Dataset records:
------------------------------------------------------------------------

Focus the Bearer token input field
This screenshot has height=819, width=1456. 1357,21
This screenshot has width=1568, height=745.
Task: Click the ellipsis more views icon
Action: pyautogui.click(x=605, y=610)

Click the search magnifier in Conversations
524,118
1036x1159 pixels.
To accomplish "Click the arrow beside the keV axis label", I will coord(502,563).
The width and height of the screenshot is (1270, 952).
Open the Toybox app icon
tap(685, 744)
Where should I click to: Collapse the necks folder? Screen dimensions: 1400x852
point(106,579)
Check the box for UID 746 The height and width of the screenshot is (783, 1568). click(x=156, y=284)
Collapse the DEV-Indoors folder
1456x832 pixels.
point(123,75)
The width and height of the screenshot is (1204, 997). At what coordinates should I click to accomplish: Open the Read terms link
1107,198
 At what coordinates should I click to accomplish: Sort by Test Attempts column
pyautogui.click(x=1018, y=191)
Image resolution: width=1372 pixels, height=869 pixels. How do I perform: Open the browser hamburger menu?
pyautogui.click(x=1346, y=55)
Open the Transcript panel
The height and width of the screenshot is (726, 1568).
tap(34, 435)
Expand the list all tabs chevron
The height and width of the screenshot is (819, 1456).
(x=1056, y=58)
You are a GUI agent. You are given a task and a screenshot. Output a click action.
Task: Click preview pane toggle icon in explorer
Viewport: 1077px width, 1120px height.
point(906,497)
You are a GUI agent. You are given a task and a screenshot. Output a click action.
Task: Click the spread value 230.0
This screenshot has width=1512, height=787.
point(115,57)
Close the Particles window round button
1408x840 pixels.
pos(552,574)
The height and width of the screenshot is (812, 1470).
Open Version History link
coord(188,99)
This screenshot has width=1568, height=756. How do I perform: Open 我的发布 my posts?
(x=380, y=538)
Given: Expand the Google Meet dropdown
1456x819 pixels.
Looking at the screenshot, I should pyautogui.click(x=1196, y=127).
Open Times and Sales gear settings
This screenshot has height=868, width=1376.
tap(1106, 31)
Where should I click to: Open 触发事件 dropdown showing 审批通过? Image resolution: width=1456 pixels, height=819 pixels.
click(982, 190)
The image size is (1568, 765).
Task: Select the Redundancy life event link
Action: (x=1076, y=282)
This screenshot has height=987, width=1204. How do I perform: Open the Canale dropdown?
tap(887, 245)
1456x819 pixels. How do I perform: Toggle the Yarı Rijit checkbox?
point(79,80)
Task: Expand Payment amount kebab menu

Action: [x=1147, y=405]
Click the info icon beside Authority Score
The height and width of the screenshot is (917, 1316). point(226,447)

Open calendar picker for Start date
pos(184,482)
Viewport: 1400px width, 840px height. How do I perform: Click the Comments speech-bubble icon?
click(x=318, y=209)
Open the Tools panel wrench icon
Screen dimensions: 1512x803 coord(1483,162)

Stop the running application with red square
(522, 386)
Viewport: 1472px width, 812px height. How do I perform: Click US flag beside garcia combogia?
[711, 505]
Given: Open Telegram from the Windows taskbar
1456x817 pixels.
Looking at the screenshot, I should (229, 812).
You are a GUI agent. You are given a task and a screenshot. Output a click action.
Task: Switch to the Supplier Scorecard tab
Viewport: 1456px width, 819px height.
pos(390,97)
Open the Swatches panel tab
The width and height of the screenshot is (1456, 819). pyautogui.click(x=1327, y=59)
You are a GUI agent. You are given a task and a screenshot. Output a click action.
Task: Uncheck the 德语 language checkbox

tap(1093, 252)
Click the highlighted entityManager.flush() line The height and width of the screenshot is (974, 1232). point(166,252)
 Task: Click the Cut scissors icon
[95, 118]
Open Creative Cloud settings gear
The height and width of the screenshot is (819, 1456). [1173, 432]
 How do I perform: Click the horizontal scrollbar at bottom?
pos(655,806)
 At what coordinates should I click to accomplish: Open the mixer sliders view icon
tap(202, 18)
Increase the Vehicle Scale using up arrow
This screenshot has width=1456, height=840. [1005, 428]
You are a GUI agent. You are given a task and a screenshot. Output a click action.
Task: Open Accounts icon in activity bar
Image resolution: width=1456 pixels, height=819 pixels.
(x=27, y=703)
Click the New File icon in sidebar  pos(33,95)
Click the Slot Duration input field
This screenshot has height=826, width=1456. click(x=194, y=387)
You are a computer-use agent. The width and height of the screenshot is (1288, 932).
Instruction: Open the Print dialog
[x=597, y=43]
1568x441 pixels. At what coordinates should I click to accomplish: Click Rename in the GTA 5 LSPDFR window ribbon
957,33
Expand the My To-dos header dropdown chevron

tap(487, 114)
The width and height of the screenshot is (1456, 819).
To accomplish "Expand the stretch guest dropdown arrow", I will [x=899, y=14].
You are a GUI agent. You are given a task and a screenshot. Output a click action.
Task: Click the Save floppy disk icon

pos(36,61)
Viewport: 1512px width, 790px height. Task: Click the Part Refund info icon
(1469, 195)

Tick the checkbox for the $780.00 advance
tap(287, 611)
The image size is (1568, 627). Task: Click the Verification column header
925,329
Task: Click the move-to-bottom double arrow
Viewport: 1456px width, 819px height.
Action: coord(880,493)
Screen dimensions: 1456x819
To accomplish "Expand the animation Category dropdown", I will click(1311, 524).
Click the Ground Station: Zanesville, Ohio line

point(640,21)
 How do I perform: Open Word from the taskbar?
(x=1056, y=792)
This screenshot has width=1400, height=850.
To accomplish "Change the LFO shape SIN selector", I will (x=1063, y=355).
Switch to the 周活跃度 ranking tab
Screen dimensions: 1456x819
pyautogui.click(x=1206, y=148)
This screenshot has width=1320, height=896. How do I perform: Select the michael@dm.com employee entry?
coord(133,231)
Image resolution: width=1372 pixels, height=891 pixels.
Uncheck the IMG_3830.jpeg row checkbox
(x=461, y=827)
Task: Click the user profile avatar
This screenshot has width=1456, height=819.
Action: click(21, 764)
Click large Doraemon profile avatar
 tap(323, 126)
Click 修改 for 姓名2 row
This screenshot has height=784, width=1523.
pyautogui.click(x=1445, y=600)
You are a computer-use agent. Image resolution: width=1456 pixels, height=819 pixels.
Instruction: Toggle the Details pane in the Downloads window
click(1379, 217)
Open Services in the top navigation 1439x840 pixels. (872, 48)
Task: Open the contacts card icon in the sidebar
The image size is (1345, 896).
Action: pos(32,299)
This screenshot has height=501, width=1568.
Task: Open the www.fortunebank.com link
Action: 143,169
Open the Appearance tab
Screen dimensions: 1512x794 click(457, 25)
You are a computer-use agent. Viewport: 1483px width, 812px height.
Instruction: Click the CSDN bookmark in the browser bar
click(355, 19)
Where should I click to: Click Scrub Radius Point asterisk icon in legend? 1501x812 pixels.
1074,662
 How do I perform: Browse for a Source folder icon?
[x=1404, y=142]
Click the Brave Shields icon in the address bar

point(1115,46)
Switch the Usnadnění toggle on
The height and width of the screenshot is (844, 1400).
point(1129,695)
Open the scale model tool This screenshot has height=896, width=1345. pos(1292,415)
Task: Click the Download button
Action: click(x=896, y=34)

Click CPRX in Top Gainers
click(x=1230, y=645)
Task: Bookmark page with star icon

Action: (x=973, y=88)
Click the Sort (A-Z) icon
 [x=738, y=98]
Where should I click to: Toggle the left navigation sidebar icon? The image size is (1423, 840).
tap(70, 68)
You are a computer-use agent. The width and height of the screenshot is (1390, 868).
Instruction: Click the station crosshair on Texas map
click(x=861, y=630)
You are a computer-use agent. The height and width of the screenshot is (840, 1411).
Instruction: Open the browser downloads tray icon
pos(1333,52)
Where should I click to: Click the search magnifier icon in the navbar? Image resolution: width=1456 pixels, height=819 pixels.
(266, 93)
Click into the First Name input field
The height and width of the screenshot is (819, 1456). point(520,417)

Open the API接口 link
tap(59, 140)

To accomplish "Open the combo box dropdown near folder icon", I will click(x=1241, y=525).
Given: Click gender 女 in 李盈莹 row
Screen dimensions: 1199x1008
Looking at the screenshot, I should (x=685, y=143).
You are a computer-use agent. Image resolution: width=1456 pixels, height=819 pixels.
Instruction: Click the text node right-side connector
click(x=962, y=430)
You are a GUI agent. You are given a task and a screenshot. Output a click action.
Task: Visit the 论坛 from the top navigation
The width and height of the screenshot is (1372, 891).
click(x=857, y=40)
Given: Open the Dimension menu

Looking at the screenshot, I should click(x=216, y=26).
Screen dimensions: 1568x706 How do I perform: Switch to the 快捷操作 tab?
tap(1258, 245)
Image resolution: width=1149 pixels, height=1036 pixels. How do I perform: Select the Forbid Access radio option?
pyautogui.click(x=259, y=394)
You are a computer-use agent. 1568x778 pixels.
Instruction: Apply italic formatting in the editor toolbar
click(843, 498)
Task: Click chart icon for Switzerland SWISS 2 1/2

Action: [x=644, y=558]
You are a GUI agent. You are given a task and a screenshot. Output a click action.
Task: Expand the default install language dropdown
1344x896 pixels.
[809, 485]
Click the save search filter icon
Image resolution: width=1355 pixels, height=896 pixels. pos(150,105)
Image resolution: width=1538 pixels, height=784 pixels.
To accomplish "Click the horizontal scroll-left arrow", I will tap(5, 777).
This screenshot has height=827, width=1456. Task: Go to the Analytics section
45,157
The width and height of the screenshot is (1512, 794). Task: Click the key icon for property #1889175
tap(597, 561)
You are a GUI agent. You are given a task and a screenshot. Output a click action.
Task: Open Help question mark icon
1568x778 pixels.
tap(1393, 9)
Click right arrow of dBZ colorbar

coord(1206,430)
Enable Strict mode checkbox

------------------------------------------------------------------------

What is required
What is the number of lines in the data that hold the word "computer"? Reply with that number and nothing else.

Answer below
7